Instruction a — Decide whether each statement below agrees with the FDM and LBM comparison, answering yes or no and quoting the words from the comparison that settle it. (i) In the lid driven cavity case, the FDM starts out 1.3 times faster for the coarse tolerance. (ii) For the accuracy of the lift coefficient, the FDM outperforms the LBM by a factor of about 300. (iii) The LBM reaches the reference solution without difficulty in the flow past a cylinder.

——

The lid driven cavity has a more complex setup and flow pattern. Additionally, the error evaluation has to be carried out against a very high resolution reference result. The fact that for this test case both approaches are much closer performance-wise is in agreement with the postulated trends. The FDM starts out at being 1.3 times faster for the coarse tolerance, which increases to a factor of 2.2 at the strictest tested tolerance. The increase in the performance advantage for the FDM again underlines its better suitability for higher accuracy.

The transient test case of a flow past a cylinder with square cross section exhibits the most complex flow patterns and the integral quantities of lift and drag are the most indirect measures used in this work. Matching the expectations of the tendencies introduce above, the LBM has a much lower time to solution. Concerning the accuracy of the lift coefficient, the LBM outperforms the FDM by a factor of about 300. The results are less dramatic for the temporal development of the drag coefficient. A quantification of the total time to solution for the maximum of the drag coefficient resulted in a factor of 3.55 for a larger and of 1.48 for a smaller error between the FDM and LBM. Further refinements would be necessary for the FDM to draw equal to the LBM.

A further observation, which is most apparent with the test case of the flow past a cylinder, is the occasional difficulty to reach the reference solution with the LBM. The solution for the lift coefficient quickly overshoots past the reference and thus limits the capability of the LBM to reduce the error. This effect causes the FDM to ultimately catch up performance-wise, independent of the initial situation for coarser meshes.

——

Instruction b — Recast the rows as a numbered list, covering everything from the row containing "Click the Google Mail envelope icon" down to the end of the rows, with blank lines and pictures left out.

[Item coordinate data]
——

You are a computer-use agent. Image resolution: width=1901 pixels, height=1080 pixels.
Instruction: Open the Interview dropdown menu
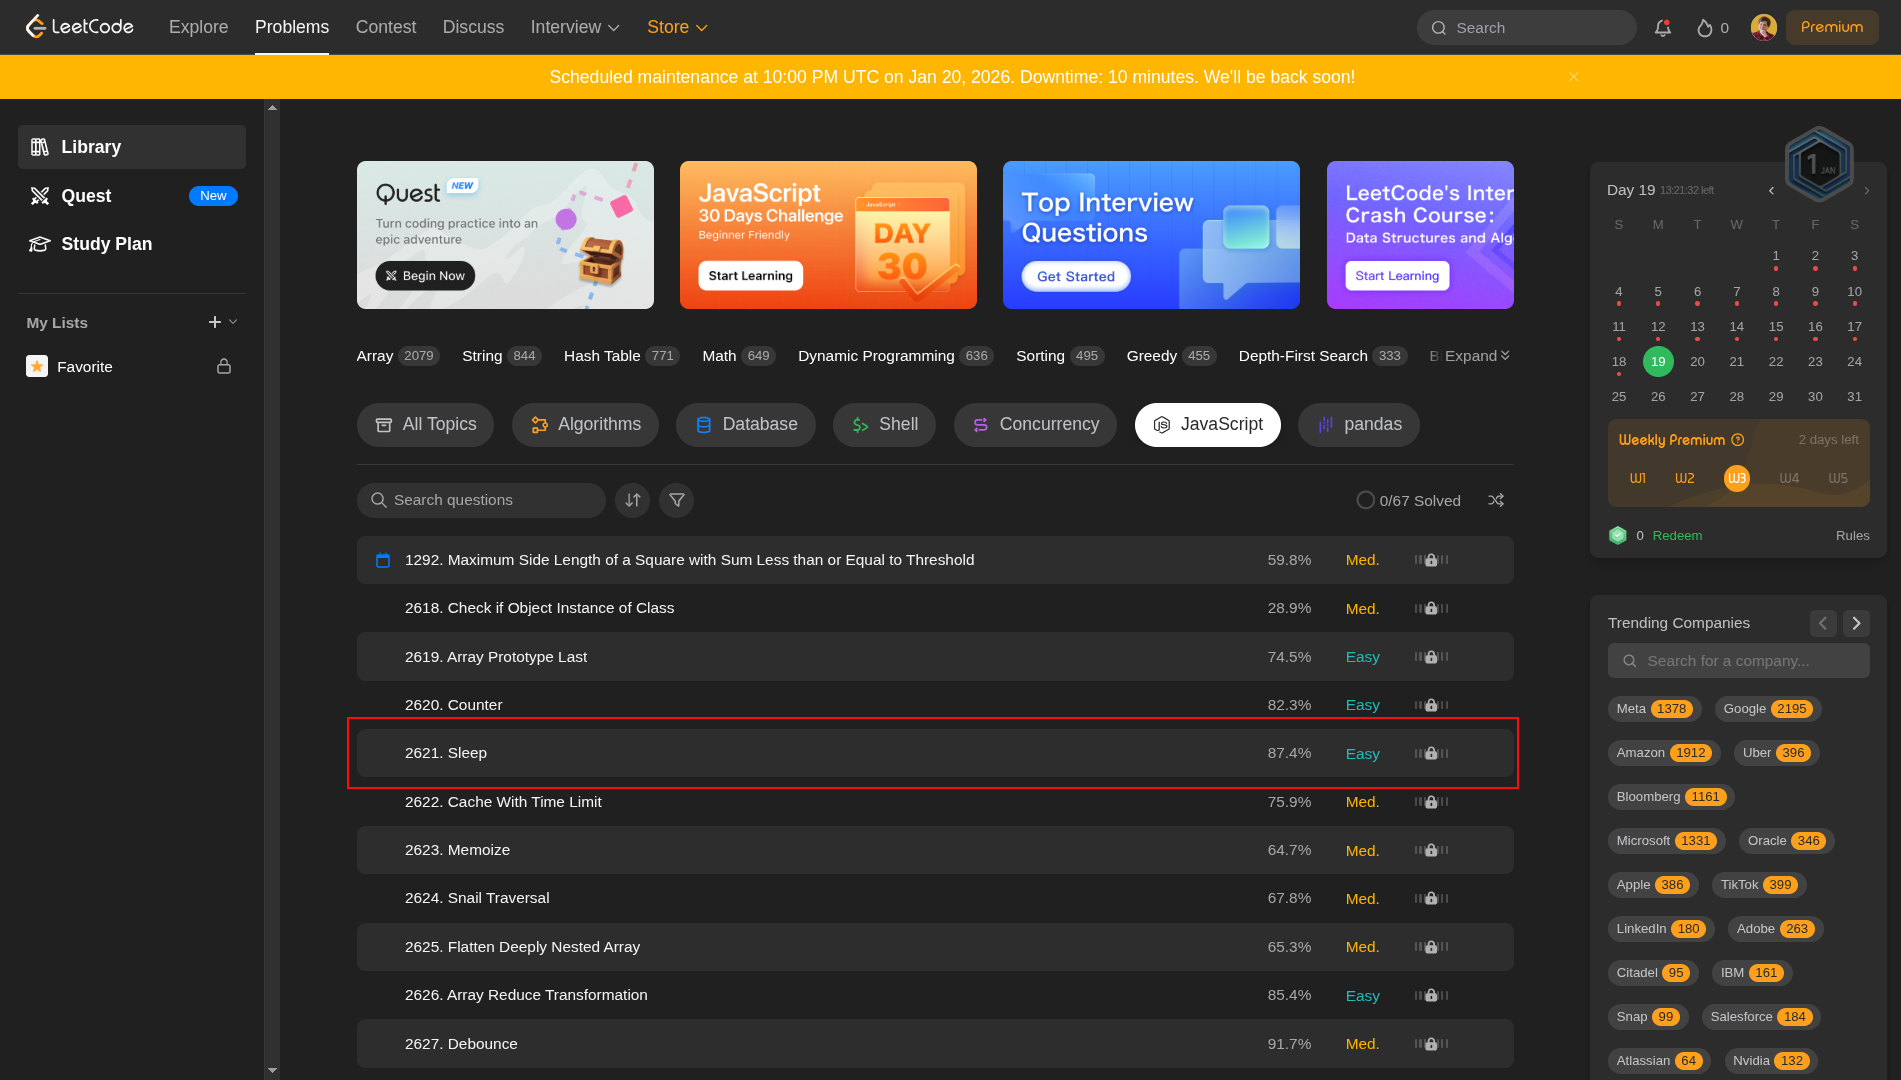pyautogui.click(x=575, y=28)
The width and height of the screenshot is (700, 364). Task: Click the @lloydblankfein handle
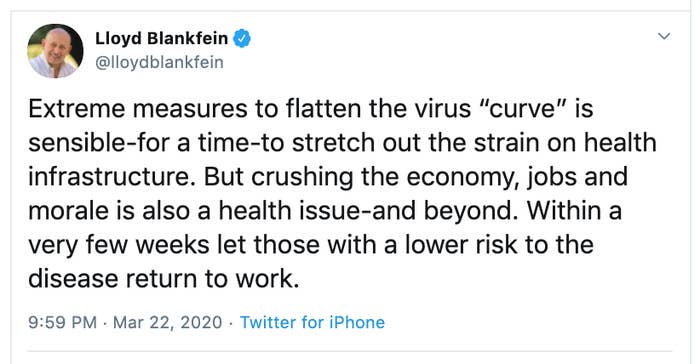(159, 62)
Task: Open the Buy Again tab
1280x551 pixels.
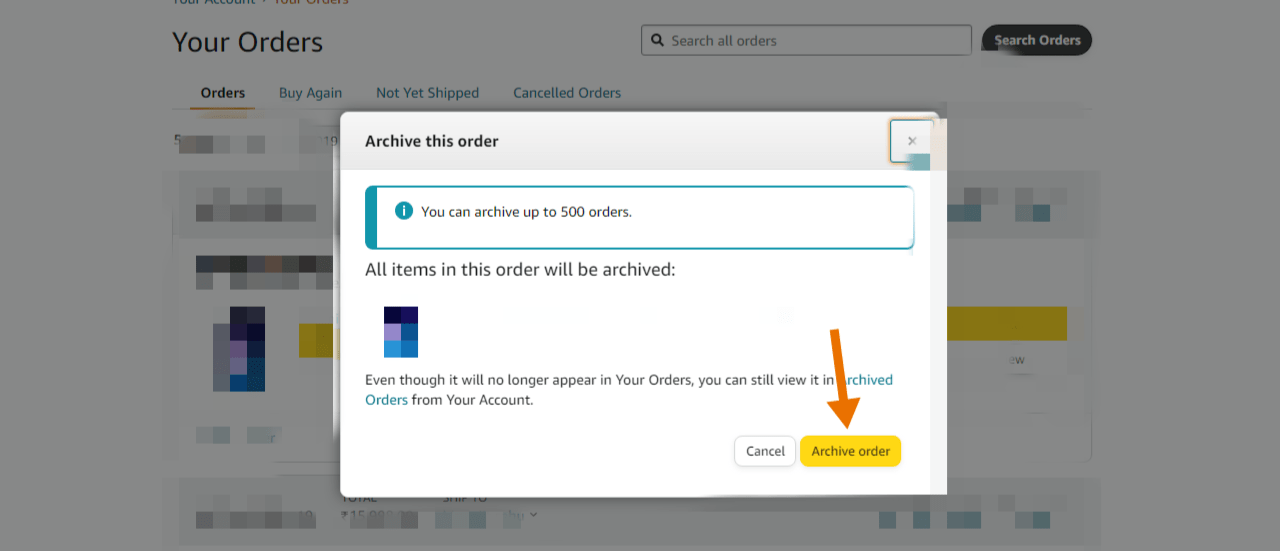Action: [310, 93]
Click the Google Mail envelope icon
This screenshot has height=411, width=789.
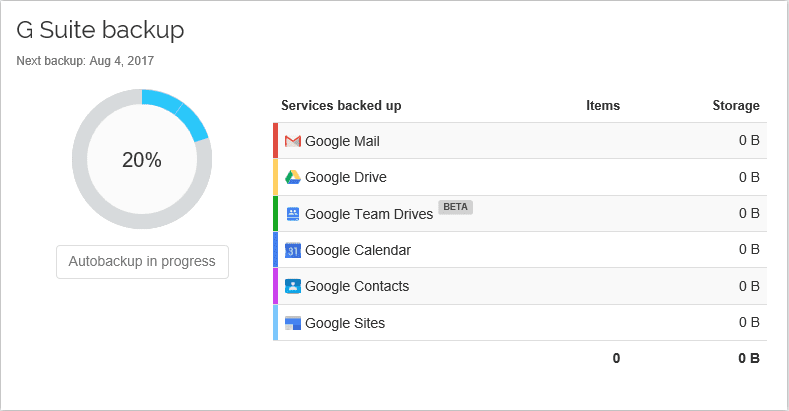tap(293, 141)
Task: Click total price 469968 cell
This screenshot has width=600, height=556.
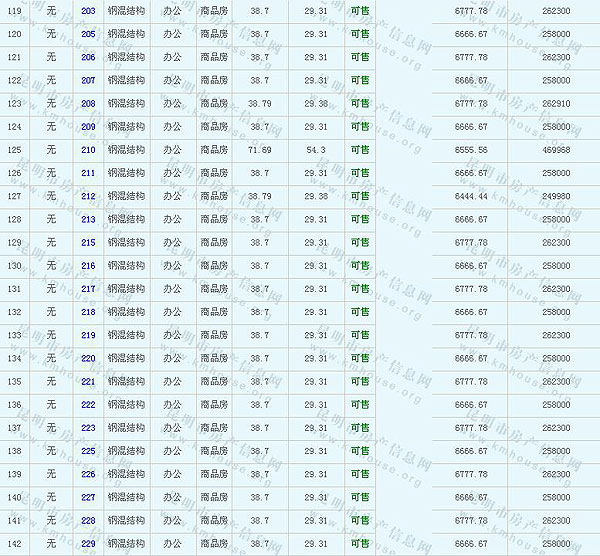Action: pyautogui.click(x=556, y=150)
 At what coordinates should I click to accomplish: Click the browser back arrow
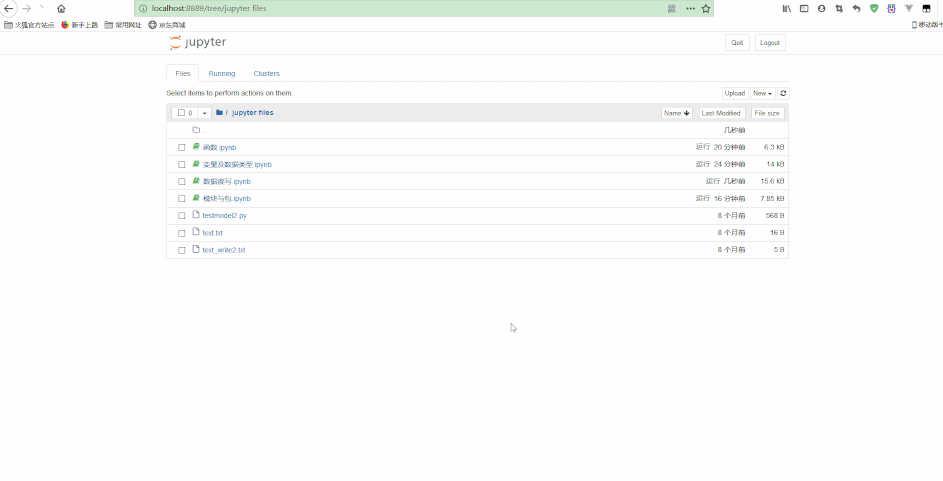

——

Expected answer a —
(i) Yes: "The FDM starts out at being 1.3 times faster for the coarse tolerance"
(ii) No: "Concerning the accuracy of the lift coefficient, the LBM outperforms the FDM by a factor of about 300."
(iii) No: "is the occasional difficulty to reach the reference solution with the LBM"

Expected answer b —
1. Click the Google Mail envelope icon
2. This screenshot has height=411, width=789.
3. tap(293, 141)
4. Task: Click total price 469968 cell
5. This screenshot has width=600, height=556.
6. Action: pyautogui.click(x=556, y=150)
7.  At what coordinates should I click to accomplish: Click the browser back arrow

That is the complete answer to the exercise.